With the extraction sequence in place for each source directory, the extraction itself can now take place. There are two steps in this process.

For each "layer" in the extraction sequence of each source directory, if the "layer" contains a repository URL, the system extracts from that URL the source directory and place the resulting source files in a cache. From the cache sub-directory of the destination root, the cache for each source directory is placed under a relative path that reflects the sub-package name of the source directory. Underneath this path is a list of directories with names reflecting the name of the branch and the "last commit" revision, (separated by double underscore "__"). These are where the cache of the source files for the "layers" of the source directory are placed.

It is also worth noting that source files from the local file system are not cached. They will be taken directly from their locations.

Once we have the cached "layers" (or branches) of the source directories, the system will select the source files from the correct cache before updating the destinations.
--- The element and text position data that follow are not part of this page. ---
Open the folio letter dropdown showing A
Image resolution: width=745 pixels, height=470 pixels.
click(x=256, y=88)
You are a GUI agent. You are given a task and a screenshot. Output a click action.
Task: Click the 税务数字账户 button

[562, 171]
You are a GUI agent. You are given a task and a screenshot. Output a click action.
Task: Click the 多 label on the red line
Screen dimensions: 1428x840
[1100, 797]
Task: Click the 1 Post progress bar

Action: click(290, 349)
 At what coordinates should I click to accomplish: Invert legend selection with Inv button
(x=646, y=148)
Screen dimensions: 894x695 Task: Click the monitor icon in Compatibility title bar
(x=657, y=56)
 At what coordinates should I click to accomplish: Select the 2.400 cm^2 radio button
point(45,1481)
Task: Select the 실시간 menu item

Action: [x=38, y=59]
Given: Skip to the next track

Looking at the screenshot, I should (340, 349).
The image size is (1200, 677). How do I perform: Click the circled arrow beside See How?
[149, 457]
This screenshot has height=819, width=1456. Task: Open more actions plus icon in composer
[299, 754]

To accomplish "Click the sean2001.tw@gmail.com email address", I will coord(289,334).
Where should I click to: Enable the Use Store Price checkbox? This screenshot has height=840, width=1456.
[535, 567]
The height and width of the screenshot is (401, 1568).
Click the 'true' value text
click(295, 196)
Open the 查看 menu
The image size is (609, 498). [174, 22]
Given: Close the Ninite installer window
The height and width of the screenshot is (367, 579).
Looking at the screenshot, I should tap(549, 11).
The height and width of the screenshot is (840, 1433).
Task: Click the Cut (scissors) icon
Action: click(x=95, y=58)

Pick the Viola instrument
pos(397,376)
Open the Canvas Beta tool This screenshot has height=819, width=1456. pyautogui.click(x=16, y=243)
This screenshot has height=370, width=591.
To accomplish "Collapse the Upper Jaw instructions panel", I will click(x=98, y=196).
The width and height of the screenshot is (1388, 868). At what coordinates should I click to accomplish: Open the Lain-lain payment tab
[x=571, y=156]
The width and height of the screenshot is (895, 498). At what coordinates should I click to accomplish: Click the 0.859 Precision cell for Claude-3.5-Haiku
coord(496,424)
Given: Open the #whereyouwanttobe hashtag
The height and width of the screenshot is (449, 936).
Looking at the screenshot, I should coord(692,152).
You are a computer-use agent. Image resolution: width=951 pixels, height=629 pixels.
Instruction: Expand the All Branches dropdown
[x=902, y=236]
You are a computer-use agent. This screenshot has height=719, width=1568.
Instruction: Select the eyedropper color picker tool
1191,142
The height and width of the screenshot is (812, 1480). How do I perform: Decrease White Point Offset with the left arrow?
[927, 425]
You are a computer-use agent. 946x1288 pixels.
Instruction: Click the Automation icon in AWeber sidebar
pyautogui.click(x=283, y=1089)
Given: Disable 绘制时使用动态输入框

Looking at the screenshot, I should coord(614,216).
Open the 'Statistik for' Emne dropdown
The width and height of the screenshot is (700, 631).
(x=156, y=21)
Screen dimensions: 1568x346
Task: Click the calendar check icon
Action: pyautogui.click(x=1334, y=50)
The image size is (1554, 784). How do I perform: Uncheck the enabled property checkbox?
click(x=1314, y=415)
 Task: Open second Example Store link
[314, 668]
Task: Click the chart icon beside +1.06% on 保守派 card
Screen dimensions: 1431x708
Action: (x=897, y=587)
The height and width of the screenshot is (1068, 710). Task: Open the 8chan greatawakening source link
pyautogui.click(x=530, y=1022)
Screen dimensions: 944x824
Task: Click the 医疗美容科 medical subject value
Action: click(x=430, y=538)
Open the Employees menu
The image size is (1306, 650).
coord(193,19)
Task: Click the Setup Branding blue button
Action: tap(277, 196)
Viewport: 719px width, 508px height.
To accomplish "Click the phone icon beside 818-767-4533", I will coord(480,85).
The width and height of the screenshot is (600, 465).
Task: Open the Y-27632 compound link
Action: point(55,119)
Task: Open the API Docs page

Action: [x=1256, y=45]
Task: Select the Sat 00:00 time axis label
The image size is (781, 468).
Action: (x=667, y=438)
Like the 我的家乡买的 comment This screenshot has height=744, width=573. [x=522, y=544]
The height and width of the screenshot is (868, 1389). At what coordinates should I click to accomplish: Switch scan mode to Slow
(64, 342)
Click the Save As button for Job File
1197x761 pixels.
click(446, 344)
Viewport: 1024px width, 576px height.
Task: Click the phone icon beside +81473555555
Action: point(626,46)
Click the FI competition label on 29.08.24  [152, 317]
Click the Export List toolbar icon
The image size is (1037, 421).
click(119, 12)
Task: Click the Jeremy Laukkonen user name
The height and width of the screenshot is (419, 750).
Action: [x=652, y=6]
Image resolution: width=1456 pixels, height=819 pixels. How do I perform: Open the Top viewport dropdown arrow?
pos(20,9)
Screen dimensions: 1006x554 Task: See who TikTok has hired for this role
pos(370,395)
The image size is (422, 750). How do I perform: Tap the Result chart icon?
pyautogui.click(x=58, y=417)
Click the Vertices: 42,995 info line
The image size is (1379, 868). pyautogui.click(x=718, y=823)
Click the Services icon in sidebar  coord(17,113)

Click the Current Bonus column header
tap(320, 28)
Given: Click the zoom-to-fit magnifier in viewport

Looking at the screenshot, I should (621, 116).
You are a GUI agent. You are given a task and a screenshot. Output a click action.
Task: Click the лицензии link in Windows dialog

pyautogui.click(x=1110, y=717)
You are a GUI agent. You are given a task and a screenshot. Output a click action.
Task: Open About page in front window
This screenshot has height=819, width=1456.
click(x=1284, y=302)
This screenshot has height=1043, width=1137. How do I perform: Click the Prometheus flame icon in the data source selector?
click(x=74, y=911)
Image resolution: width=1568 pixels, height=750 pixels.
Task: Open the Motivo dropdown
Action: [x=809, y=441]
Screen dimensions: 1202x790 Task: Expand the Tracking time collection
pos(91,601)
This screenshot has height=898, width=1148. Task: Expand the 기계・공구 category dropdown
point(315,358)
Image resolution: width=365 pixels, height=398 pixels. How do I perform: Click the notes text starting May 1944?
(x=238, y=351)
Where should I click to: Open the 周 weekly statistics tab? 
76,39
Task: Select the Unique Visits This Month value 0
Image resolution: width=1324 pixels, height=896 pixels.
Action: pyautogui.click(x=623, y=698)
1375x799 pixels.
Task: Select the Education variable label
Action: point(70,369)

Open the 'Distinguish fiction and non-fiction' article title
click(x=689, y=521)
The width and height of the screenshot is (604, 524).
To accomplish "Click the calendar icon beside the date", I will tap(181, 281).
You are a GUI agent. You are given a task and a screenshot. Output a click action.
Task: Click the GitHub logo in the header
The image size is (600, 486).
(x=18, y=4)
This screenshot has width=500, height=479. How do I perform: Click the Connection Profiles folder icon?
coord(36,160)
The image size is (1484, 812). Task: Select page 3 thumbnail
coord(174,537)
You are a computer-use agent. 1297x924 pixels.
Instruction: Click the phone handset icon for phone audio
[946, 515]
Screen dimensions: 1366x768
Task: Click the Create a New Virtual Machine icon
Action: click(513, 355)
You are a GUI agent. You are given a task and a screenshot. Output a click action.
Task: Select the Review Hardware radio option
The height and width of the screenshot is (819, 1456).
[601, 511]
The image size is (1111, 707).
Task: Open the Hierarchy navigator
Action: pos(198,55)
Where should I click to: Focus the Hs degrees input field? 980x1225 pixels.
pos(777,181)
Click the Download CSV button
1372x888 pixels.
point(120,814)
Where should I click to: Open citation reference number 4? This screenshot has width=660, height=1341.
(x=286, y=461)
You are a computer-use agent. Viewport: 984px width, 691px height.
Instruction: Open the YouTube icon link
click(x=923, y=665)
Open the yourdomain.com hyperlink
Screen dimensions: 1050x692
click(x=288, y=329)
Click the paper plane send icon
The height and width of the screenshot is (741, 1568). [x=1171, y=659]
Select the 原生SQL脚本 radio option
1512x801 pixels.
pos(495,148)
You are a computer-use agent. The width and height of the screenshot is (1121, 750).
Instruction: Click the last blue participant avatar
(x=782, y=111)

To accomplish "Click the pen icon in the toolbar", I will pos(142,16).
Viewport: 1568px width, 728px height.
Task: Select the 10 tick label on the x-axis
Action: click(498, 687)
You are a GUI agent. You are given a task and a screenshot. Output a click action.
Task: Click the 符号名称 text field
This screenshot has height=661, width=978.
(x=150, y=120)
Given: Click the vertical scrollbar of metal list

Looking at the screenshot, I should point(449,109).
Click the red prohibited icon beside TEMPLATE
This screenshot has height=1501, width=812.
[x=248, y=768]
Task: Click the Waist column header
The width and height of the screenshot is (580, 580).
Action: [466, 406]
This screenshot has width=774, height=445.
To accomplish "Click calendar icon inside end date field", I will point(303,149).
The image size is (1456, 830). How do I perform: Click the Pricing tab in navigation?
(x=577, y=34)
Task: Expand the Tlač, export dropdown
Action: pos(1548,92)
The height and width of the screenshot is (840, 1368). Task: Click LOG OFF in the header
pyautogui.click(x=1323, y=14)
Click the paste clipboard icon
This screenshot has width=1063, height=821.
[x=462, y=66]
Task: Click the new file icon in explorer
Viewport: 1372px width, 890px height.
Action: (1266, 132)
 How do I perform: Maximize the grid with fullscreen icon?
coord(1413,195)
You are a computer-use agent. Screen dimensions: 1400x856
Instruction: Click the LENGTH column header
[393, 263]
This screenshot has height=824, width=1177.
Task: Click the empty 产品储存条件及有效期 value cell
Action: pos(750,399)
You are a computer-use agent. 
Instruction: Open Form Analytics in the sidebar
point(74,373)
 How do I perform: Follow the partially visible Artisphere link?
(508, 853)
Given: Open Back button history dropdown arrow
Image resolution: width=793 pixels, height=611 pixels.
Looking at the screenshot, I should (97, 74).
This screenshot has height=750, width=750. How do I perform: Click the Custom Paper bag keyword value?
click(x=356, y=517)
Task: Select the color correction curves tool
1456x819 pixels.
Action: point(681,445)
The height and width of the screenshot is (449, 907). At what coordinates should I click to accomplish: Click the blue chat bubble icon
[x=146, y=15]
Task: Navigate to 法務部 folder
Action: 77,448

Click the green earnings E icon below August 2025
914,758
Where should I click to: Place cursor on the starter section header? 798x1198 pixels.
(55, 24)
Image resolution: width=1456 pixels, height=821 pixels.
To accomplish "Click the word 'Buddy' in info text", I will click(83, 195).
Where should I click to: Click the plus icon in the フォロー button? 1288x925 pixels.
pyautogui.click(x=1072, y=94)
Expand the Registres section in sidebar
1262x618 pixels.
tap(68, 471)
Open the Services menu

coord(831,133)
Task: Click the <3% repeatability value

The logic of which has already been discussed in the user guide.

At the end of this stage, we should have a directory tree in the destination source sub-directory, with the relative paths to the extracted files reflecting the sub-package names of those files.

The extract/build configuration generator

If extraction completes without any error, the system will attempt to write an expanded extract configuration file, where all revision keywords are expanded into numbers, and all source directory packages are declared. Subsequent dependent extractions will be able to re-use this configuration without having to invoke the Subversion client for repository and revision information.

The system will also attempt to produce a build configuration file for feeding to the build system. The following "conversions" are performed:

The mirror interface

The system uses "rdist" or "rsync" to mirror the extracted source code and the generated configuration files to a remote machine.